The cartels “know we are now focused on the illicit trafficking of these precursor chemicals around the world,” said Todd Robinson, the State Department’s assistant secretary of the Bureau of International Narcotics and Law Enforcement Affairs.
But as the cartels gain greater control of the fentanyl supply chain, U.S. officials say, it will become more difficult for law enforcement in both countries to stop the industrialized production of synthetic opioids in Mexico.
The Times details the information it learned from one of the recruiters:
Before the Sinaloa Cartel ever approaches a recruit, it scouts out its prospect.
The ideal candidate is someone who has both classroom knowledge and street smarts, a go-getter who won’t blanch at the idea of producing a lethal drug and, above all, someone discreet, said one recruiter in an interview.
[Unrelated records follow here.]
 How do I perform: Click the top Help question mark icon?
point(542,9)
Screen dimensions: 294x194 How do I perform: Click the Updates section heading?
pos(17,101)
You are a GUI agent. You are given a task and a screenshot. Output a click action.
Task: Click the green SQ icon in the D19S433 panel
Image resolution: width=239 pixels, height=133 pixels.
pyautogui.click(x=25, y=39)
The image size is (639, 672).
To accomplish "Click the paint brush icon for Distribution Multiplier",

In months of searching, he said, he’s found three students who now work for him developing precursors. Many young people just don’t meet his standards.
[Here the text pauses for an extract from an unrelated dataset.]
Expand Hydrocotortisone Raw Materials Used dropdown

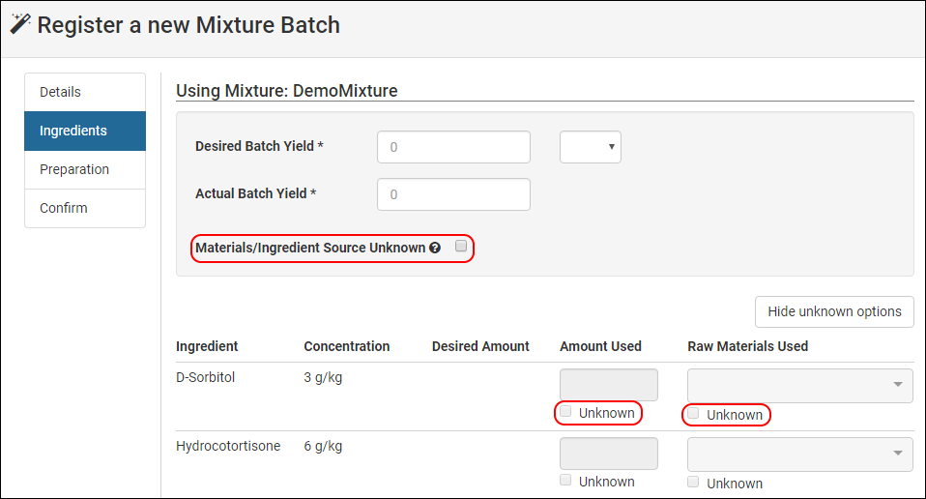pos(800,455)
“Some are lazy, some aren’t bright, some talk too much,” said the recruiter, a lanky middle-aged man with square glasses, who has worked for the cartel for 10 years. He described himself as a fix-it man, focused on improving quality and output in the fentanyl business.
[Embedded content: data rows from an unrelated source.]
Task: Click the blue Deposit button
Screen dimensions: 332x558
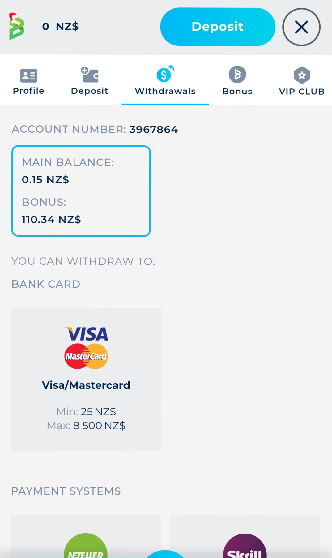Action: [x=218, y=27]
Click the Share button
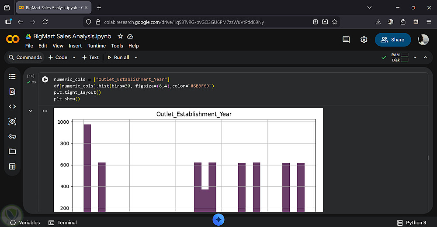Viewport: 437px width, 227px height. [392, 40]
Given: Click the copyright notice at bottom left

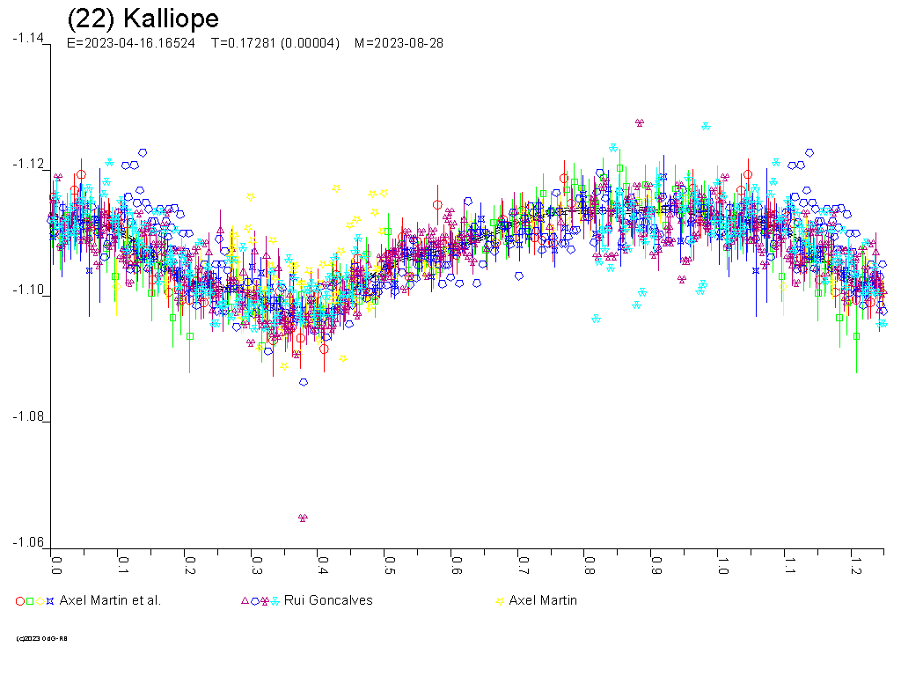Looking at the screenshot, I should point(42,638).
To identify potential candidates, the cartel does a round of outreach with friends, acquaintances and colleagues, the recruiter said, then talks to the targets’ families, their friends, even people they play soccer with — all to learn whether they’d be open to doing this kind of work. If the recruiter finds someone particularly promising, he might offer to cover the student’s tuition cost.
“We are a company; what a company does is invest in their best people,” he said.
When the cartel began mass-producing fentanyl about a decade ago, the recruiter said, it relied on uneducated cooks from the countryside who could easily get their hands on what people in the business call “recipes” for making the drug.
The Times also writes about one of the students recruited to be a fentanyl cook by the cartel:
The cartel offered the student $1,000 as a signing bonus, the woman said. She was terrified, but she said yes. The lab where she works is about an hour’s flight from Sinaloa’s capital, on the small aircraft the cartel uses to transport cooks to work. Her bosses told her that her job was to manufacture more powerful fentanyl, she said.
The fentanyl coming out of Mexico has often been of low purity, a problem the recruiter attributes to the desperate rush to satisfy Americans’ appetite for the synthetic opioid.
“There was such an explosion of demand that many people just wanted to earn money, and those manufacturers just made whatever without caring about quality,” the recruiter said. But in a competitive market, he said, the cartel can win over more clients with a stronger drug.
The first-year student said she had experimented with all manner of concoctions to increase fentanyl’s potency, including mixing it with animal anesthetics. But none of her attempts at producing fentanyl precursors have worked.
A second student, who is a sophomore chemistry student, detailed how he had been recruited on campus, but had no idea what he was supposed to be doing. He said the lab was in the mountains, in the midst of trees and covered by a tarp that had been painted to look like foliage, so it couldn’t be seen from a helicopter.
After three days of work, he said, one of the men in charge told him that he wasn’t there to make fentanyl. He was the newest member of a research and development lab, where everyone was working to figure out how to make precursors from scratch. He said he immediately started worrying about inadvertently causing an explosion.
“They don’t tell you how to do it — they say, ‘These are the products, you’re going to make them with this, it could go wrong, but that’s why you’re studying,’” he said.